Loyalist House was constructed in 1811 by David Daniel Merrit, a Loyalist from Rye, New York and completed in 1817. It is the oldest residence in the city, surviving the Great Fire by servants surrounding it with wet towels. The Merri family continuously occupied it for nearly 150 years but it was donated to the New Brunswick Historical Society in 1959.  

Some other sites in the city and nearby: 

Fort Howe offers a magnificent panoramic view of the harbour and city. The fort was built as a British army fortification in 1777 to protect the vital St. John River area from American privateers and native unrest. Fort LaTour was even earlier than that, during the 1630s, Charles de LaTour, self-appointed Governor of Acadia, settled at the mouth of the St. John River. Charles de LaTour's wife, Madame Francoise Marie LaTour, is regarded as Canada's first heroine. She bravely defended the fort from an attack for four days while LaTour was away.

Carleton Martello Tower  is a national historic site and dates back from the War of 1812. It played a pivotal role in the conflicts up until the Second World War. The site features a restored powder magazine, a barracks room, and exhibits in the tower and in the Visitor Centre. Visitors will also marvel at the spectacular view of the city of Saint John and its harbour.  

Saint John Jewish Historical Museum  was created in the 1980s in order to preserve the once thriving Jewish heritage of Saint John. It operates on a seasonal basis from. It is the only Jewish museum in Atlantic Canada. 

Cherry Brook Zoo and Vanished Kingdom Park   It's monkey business as usual at the Zoo, the first accredited zoo in Atlantic Canada. Over 100 exotic and endangered animals, including tigers and monkeys, with groomed trails, picnic and canteen facilities. Don't forget the Tiger Claws 180-hole mini-golf course.  

Iving Nature Park    A scenic winding coastal road and nature walking trail on the Ban of Fundy. See Harbour seals, porpoises and hundreds of species of birds. Picnic areas are equipped with propane barbeques for public use. 

Fundy Trail Parkway   is the ultimate Bay of Fundy eco-experience, the Trail takes you straight to the wonders of the Bay of Fund, accessibly and conveniently. A seasonal multi-use coastal experience and spectacular from every view. Don't miss it! Attractions Canada "Natural Outdoor Site" winner, located in St. Martins about 40 minutes drive. 

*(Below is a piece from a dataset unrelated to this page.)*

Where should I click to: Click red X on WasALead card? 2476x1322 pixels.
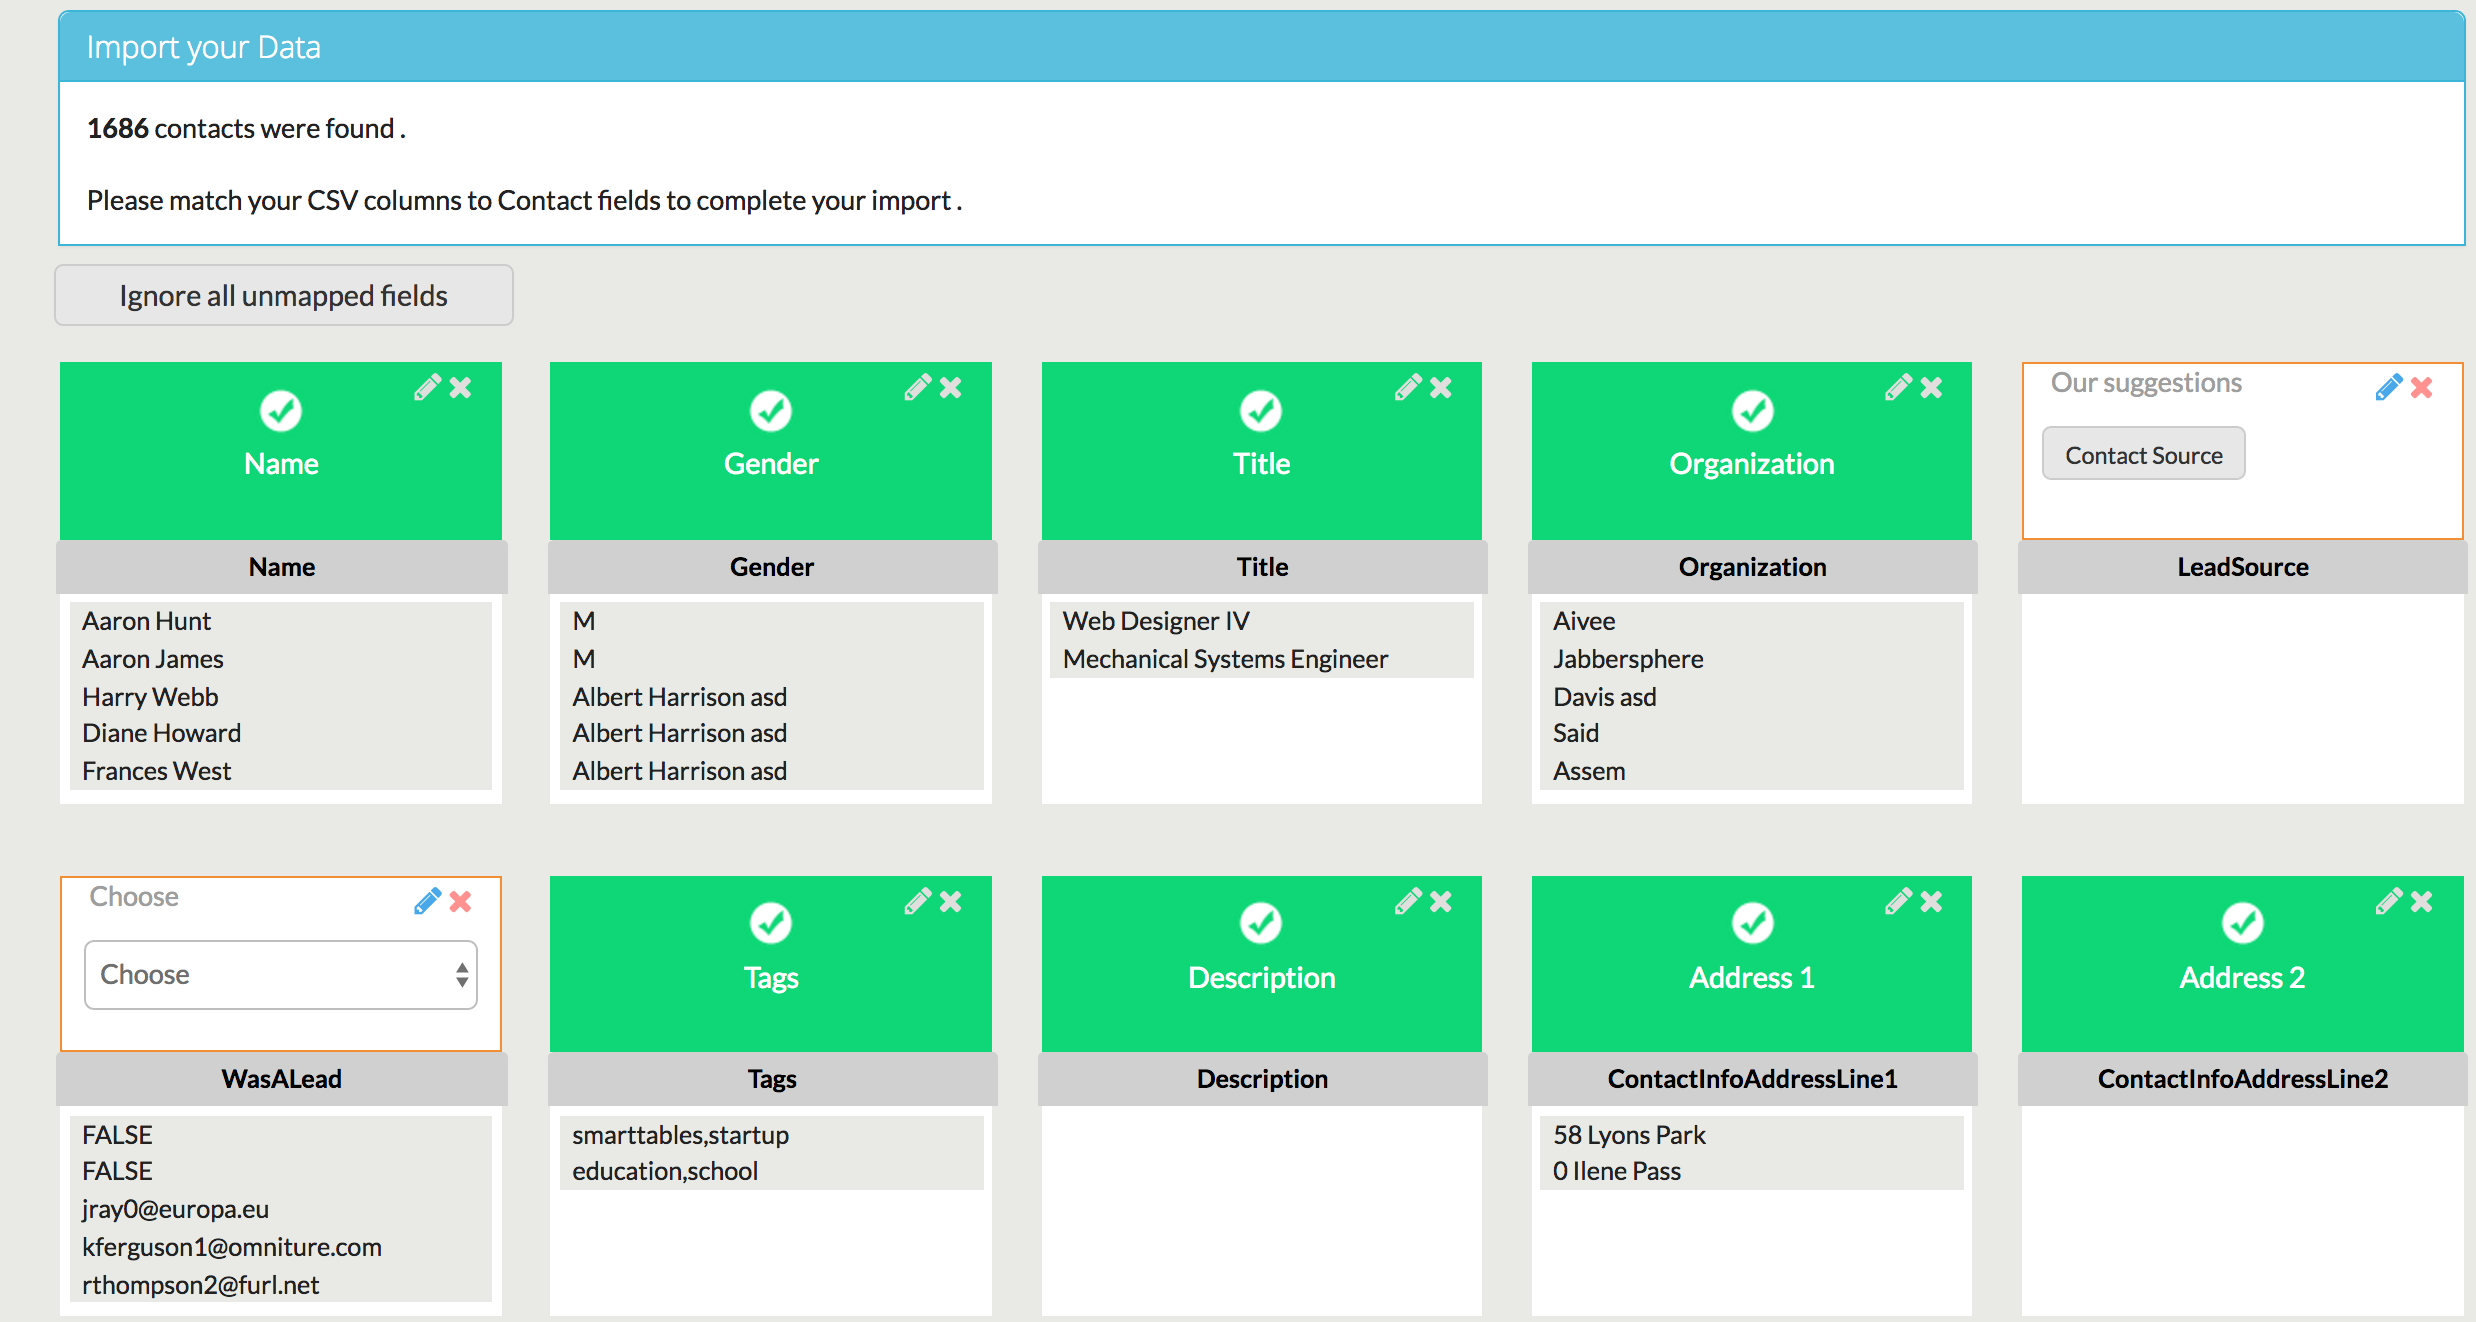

Fundy National Park     Experience the world’s highest tides – not to mention pristine forests, deluxe campgrounds and a taste of Atlantic Canada culture – at Fundy National Park. Paddle in a kayak as the waters rise up to 12 metres or more. Walk the otherworldly sea floor at low tide. Or venture inland where trails lead to waterfalls deep in Acadian forests.
With unique camping options – including yurts – and even regular music performances, Fundy National Park is a Maritime treasure.